• [Work order]:
Answer these questions using the passage on FBI oversight violations, with each answer numbered to match its question.
1. About what share of the reports of violations involved rules governing internal oversight of intelligence investigations?
2. What is the name of the foundation lawyer quoted in the passage?
3. Since what year, according to Caproni, have the Justice Department and the FBI significantly boosted oversight over national security letters and intelligence warrant applications?

The records obtained by the foundation go beyond national security letters. About one-third of the reports of violations involved rules governing internal oversight of intelligence investigations, and about one- fifth involved potential violations of the Constitution, the Foreign Intelligence Surveillance Act or other laws governing criminal investigations or intelligence-gathering activities, the report says.
Valerie Caproni, the FBI’s general counsel, said in an interview Friday that most of the FBI’s reports to the oversight board were about technical errors that did not add up to misconduct. “”The number of substantive violations of someone’s rights is very small and we take them very seriously,”” she said.
“”These guidelines were put in place to prevent civil rights abuses,”” said Mark Rumold, the foundation lawyer who sued to obtain the records. “”And when the FBI is glibly treating violations as technical mistakes, it’s indicative of a broader problem — the FBI’s attitude toward dedicated, effective oversight. Moreover, President Obama promised to have a more transparent government, but when it comes to national security and intelligence investigations, that just hasn’t been the case.””
One four-page report is entirely redacted except for language that says the “”scope of (the FBI agent’s) alleged offenses”” warranted reporting to the oversight board.
Caproni said details in the reports couldn’t be disclosed for reasons of national security. The Justice Department and the FBI have significantly boosted oversight over national security letters and intelligence warrant applications since 2007, adding layers of auditing and compliance reviews, she said.

• [Information supplied]:
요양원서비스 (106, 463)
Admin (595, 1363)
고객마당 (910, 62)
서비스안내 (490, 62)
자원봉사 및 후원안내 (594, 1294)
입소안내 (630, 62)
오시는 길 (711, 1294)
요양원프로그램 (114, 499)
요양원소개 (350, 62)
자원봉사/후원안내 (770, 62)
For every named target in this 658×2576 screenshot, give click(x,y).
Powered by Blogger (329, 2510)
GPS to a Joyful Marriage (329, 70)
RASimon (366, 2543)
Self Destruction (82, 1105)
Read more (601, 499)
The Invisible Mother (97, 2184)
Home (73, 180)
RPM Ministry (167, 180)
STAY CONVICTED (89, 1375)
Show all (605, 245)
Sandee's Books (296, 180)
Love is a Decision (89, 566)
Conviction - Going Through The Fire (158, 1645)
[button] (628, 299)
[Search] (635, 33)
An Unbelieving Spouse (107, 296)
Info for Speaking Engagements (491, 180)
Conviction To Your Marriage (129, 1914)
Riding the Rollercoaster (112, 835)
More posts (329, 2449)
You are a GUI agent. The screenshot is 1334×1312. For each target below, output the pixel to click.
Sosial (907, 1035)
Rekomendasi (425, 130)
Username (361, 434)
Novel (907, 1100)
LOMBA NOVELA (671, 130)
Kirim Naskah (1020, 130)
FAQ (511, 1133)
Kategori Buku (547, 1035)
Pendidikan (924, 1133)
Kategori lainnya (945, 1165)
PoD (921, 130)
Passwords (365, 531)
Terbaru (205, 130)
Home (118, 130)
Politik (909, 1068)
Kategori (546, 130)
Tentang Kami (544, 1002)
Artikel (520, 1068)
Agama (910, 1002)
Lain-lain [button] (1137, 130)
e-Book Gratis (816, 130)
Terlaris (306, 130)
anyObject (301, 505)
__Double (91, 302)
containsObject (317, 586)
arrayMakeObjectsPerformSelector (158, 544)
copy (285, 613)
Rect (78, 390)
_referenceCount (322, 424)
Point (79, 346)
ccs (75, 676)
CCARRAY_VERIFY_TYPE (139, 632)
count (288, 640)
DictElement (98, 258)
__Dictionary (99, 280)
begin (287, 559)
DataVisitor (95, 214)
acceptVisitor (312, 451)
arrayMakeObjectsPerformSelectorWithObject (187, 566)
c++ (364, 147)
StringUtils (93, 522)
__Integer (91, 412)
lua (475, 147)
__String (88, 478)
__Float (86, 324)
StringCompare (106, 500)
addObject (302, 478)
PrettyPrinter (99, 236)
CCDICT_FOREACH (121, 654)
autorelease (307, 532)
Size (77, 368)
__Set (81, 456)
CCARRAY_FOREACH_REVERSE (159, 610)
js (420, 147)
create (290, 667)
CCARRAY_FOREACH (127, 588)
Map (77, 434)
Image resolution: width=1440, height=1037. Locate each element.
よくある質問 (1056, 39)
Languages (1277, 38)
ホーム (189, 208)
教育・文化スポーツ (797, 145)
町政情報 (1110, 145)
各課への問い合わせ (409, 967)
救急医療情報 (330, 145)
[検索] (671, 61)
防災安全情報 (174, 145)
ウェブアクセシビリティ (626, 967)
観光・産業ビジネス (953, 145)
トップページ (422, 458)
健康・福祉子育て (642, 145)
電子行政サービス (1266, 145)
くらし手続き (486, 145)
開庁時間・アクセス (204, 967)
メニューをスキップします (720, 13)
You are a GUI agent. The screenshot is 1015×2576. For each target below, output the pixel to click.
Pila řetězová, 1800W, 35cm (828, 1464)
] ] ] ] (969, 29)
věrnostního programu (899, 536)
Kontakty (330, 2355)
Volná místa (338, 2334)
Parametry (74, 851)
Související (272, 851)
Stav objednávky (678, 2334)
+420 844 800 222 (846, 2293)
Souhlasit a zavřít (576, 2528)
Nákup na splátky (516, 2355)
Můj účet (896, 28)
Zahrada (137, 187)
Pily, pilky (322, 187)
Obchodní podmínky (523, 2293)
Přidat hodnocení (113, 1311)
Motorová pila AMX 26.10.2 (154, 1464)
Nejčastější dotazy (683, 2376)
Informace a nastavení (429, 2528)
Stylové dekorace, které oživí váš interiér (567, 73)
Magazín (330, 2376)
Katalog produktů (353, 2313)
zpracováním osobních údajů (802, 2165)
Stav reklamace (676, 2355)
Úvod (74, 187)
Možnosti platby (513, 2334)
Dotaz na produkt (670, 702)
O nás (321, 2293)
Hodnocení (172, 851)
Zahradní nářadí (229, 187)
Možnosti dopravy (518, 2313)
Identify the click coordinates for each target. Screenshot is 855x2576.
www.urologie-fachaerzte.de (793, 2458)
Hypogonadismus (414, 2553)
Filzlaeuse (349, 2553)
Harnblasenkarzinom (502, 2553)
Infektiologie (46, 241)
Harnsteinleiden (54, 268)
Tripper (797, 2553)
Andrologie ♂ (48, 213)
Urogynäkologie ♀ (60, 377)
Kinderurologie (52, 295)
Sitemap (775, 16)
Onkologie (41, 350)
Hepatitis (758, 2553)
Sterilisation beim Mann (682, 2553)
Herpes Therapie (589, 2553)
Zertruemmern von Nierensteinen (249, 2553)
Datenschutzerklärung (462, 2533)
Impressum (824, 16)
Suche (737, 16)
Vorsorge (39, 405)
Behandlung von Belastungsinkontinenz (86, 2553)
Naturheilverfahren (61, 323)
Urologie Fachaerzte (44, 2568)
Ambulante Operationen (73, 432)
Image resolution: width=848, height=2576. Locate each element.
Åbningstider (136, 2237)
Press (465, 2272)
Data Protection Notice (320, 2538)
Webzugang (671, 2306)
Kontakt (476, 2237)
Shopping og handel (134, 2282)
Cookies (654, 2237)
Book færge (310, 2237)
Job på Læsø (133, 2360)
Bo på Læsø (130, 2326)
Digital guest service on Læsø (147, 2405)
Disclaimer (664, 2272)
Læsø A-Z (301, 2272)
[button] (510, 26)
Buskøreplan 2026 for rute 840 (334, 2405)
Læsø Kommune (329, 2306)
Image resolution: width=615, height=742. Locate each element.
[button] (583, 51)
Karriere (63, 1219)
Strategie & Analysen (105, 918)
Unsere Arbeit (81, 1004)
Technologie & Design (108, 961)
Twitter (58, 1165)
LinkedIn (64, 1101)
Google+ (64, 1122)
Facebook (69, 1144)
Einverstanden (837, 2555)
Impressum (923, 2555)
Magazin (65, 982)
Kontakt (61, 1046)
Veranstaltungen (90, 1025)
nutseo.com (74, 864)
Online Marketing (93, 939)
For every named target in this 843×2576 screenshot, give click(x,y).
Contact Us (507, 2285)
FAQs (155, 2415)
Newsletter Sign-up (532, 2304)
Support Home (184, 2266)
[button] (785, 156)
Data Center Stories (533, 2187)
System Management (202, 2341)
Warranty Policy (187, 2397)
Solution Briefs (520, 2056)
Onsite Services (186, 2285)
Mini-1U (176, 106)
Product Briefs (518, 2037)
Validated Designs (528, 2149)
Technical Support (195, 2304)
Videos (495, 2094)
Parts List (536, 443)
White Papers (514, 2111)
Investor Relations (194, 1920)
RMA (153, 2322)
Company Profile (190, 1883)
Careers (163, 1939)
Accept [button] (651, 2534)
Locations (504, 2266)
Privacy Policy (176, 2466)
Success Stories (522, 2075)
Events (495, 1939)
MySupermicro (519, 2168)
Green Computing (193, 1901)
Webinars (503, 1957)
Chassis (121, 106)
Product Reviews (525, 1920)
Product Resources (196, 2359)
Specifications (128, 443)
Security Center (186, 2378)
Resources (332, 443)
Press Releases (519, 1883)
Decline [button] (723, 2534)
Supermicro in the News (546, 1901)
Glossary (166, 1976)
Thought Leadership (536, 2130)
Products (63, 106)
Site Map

• [Output below]:
1. About one-third
2. Mark Rumold
3. 2007